The effects of isolation on mental health can be devastating. Severely limited to one or more social circles, people with few contacts in their lives may feel as if they have no one left who understands them. Mental and physical well-being are intertwined. Sleep deprivation and a weakened immune system are only two of the side effects of social isolation on one’s health. Loneliness has been linked to an increased risk of sadness, anxiety, and suicide.
A study headed by an epidemiologist at Newcastle University found a link between social isolation and an increased risk of coronary heart disease and stroke.
Loneliness has been linked to a 40% increase in dementia risk, according to research published in The Journals of Gerontology.

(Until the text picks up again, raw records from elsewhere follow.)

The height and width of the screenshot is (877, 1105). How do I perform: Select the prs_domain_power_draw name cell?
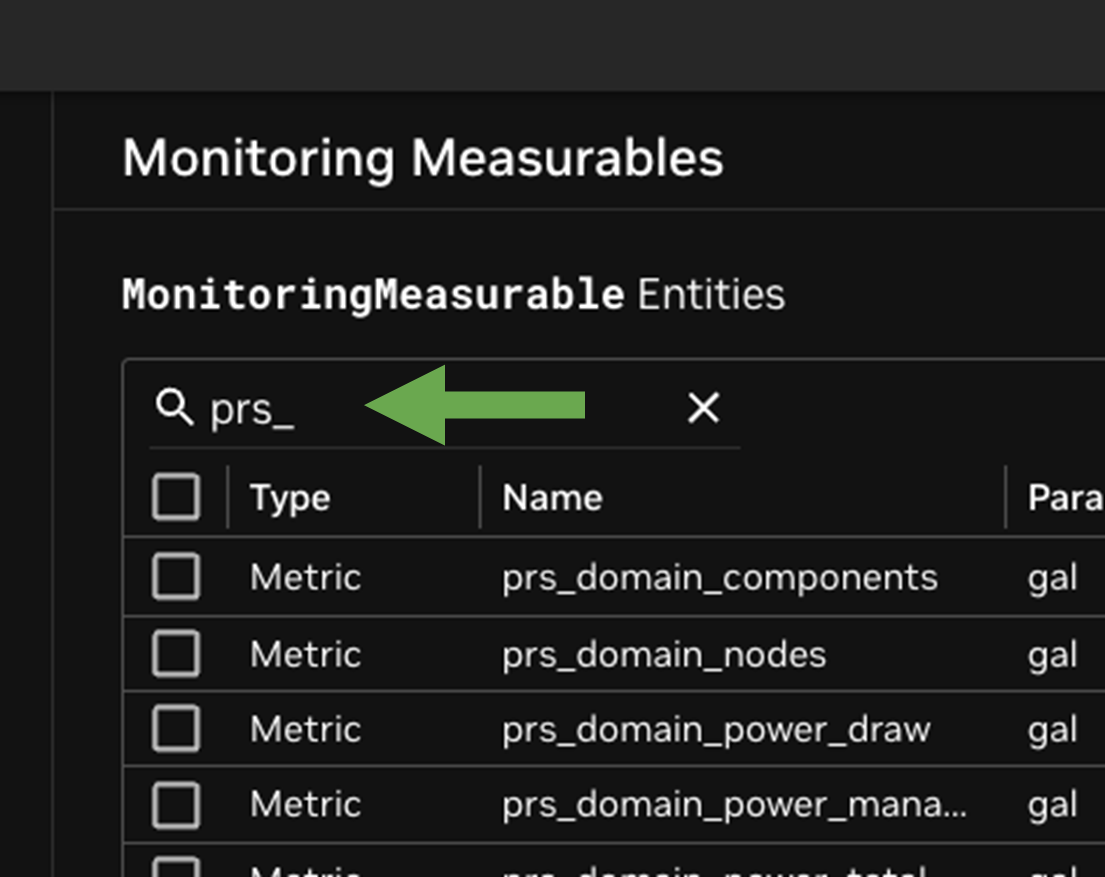click(716, 729)
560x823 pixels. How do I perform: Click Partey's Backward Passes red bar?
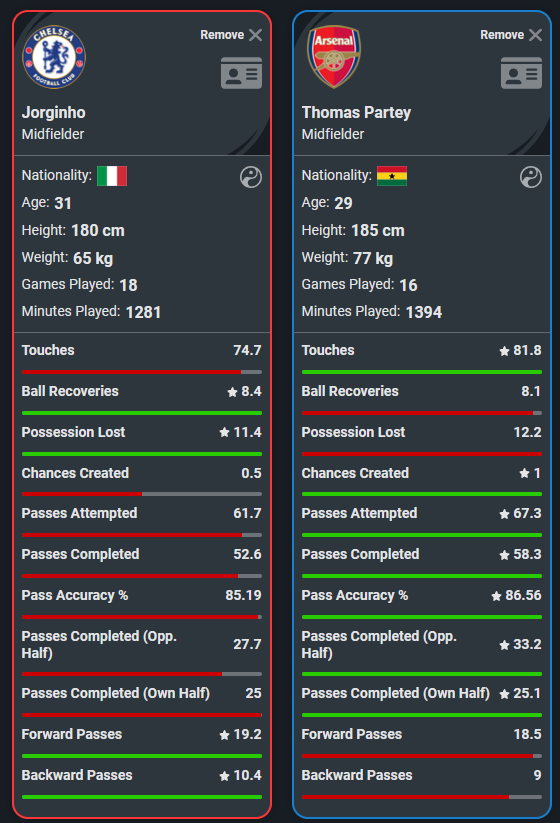[x=405, y=797]
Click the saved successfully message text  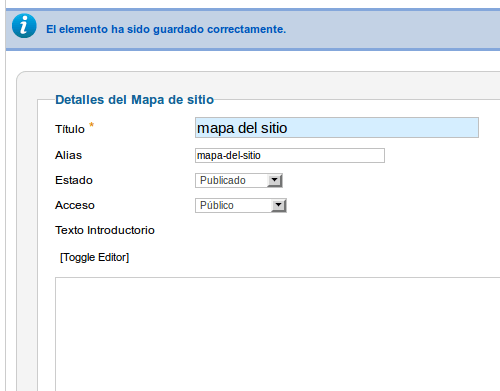click(x=166, y=29)
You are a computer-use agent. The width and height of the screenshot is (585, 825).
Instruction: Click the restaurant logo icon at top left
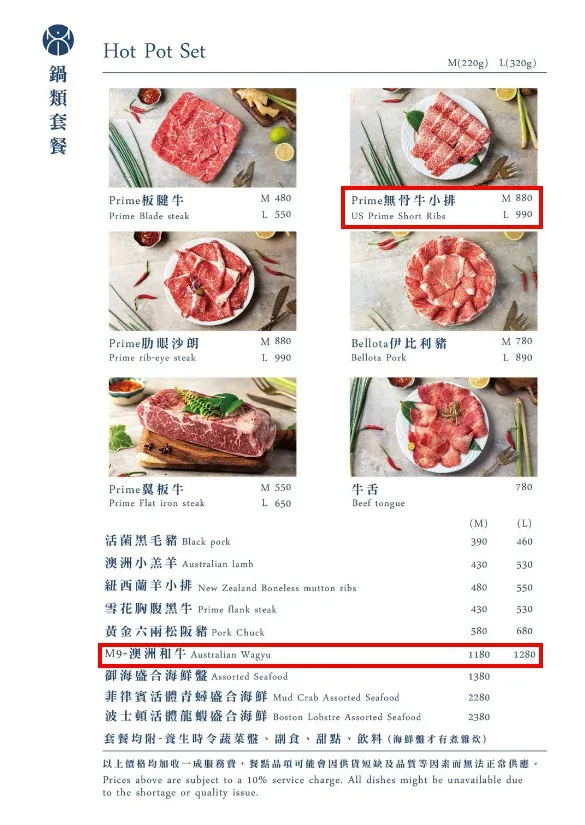pyautogui.click(x=58, y=40)

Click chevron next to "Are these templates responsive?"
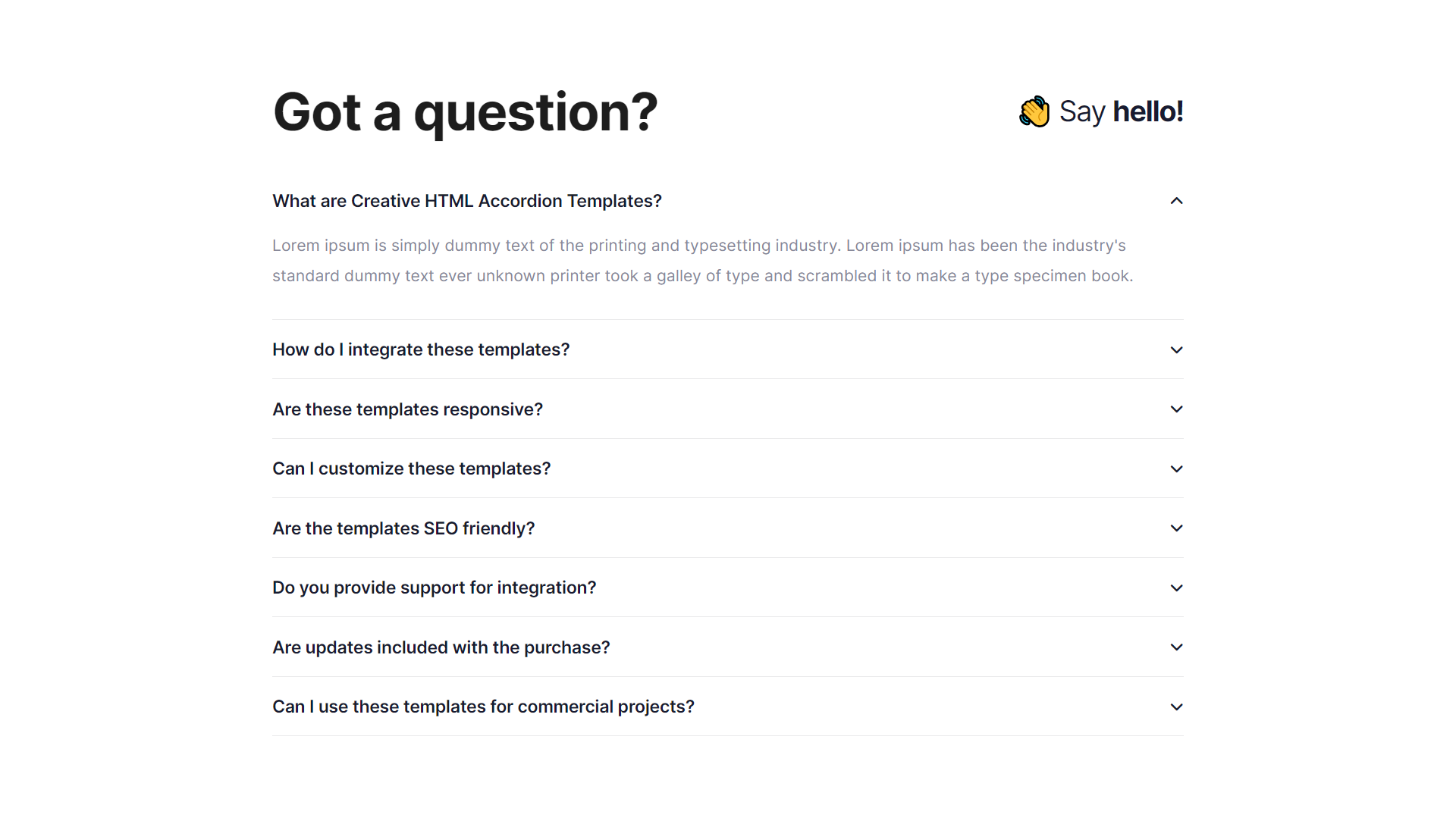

Despite the lack of complete understanding of the link between social isolation and major medical disorders, there is adequate data to support the hypothesis. Social isolation has been related to an increased risk of early death by an American Journal of Epidemiology research. People who are lonely or alone pose a significant public health concern, according to the Centers for Disease Control and Prevention (CDC).
The World Health Organization (WHO) says that having a strong social support system may have a substantial impact on one’s health. As a matter of fact, several countries are increasingly focusing on loneliness as a health issue.
Mental and physical health are intertwined when people are socially connected. Relationships, according to some studies, may even be a biological necessity for our health and survival.
Some of the dangers to one’s mental health
Loneliness and isolation can be alleviated with the help of a trusted source.
- The Alzheimer’s condition
Loneliness has been linked to a number of health issues, including heart disease and breast cancer.
Mental Health, Isolation And Covid
Even by cautious projections, the mental health impacts of COVID-19 have yet to peak and are likely to survive the present pandemic.
Most prevalent mental health issues include anxiety, panic attacks, OCD symptoms, sleeplessness, and digestive issues as well as depressive symptoms, and PTSD. Not only are they directly linked to the outbreak, but extended social isolation, or the absence of connections with others, is also playing a significant role. The medical journal The Lancet has released an article that paints a bleak picture of the long-term implications of even a few days of isolation, with the existence of mental signs up to three years later.